Cervantes' theme throughout Don Quixote is quite consistent and straightforward. Though Cervantes makes a thinly veiled attempt to keep his biography of the Don objective, the reader quickly realizes that Cervantes sides strongly with his lead character. Despite the lengthy digressions and numerous episodic adventures, the theme of the novel is clear-the values of the Golden Age of men have been lost over the centuries and must be resurrected for the good of society. Before the fall of man, when the earth was still a paradise of sorts, Quixote explains to some goat herders, Mother Nature provided all that man needed, making it needless to steal, cheat or lie.
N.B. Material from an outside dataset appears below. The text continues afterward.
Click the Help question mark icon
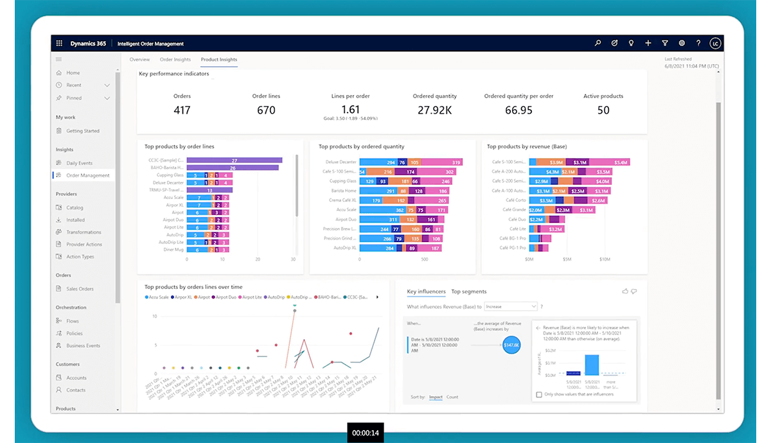[698, 43]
He goes on, "Neither fraud, nor deceit, nor malice had yet interfered with truth and plain dealing." Because the world is no longer in such a state, however, "the order of knight-errantry was instituted to defend maidens, to protect widows, and to rescue orphans and distressed persons," the knight continues.
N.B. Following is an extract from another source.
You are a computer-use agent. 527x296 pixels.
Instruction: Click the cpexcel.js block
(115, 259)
Quixote's code of knightly conduct is not simply an idle notion, but indeed a life-changing belief-his whole life's mission is to right the wrongs that have befallen his world. Readers may laugh at his idealized betrayal of lady Dulcinea, but his romanticized vision of courtly love is commendable. For example, Quixote forbids himself from thinking any impure thoughts about his fantastical princess. This suggests that the knight-errant, though he obviously feels a certain satisfaction in righting society's wrongs, values his belief in moral justice over his personal pleasure or happiness.
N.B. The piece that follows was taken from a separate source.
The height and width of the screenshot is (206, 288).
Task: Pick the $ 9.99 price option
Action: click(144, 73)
Yet unlike Don Quixote, Cervantes recognizes that reality can no longer accept such ideals of knight-errantry. Though the Don valiantly strives to carry his Golden Age ideals into the corrupt world of modernity, embodying the virtues of bravery, respect, justice, politeness, loyalty and reverence for God and others, Cervantes must make such outdated ideals a sign of madness. Only Don Quixote is able to remain constantly moral, while the world around him is constantly immoral. Indeed the fact that the knight-errant must be thought delusional to possess such morality sheds more light on the his world than on Quixote himself: the Don must be mad in order to remain true to his chivalrous principles.